Against Germany, Hermoso was once again a non-factor. It’s baffling how a player with such talent can seem so constantly out of sync with her team-mates. At times it’s like she’s playing a different game at a different tempo to all her team-mates. She offered nowhere near enough goal threat for Spain and she is going to need to do a whole lot more against China in the final group game.
Winner: China and South Africa
Before they’ve even played a game, South Africa and (especially) China have won big time. Had this game ended in a draw as the balance of play really indicated it should have done, then only a win for one of them would give them a chance to qualify automatically on matchday three. As it turns out, Spain getting beaten means that one of these sides could move up to second place even before matchday three.
Spain sit on three points, and with China and South Africa on zero, a win puts them level with the Spanish. And on the last matchday China will play Spain, so in essence the Chinese know that two wins from their next two games will put them into the knockout rounds automatically. Even South Africa know that if they beat China they put themselves into position to maybe grab a best third place spot (assuming they, too, will lose to Germany).

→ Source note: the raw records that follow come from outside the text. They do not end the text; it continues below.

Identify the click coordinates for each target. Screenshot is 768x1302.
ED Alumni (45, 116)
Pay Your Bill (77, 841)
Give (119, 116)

With Barcelona making the Champions League final, there was plenty of hype around this Spanish side ahead of the World Cup. Many had hoped that this would be the tournament where they really impress and establish themselves as a global superpower.
Germany's record against Spain:
— Squawka Football (@Squawka) June 12, 2019
And sure, they’ve dominated both games they’ve played. They’ve controlled possession and the tempo, moving the ball around well. But they’ve had such an astounding lack of cutting edge in both games.
Two penalties warped perceptions of how potent they were against South Africa, and Germany handled them with such an absurd level of ease that you have to genuinely worry about their future vs. China.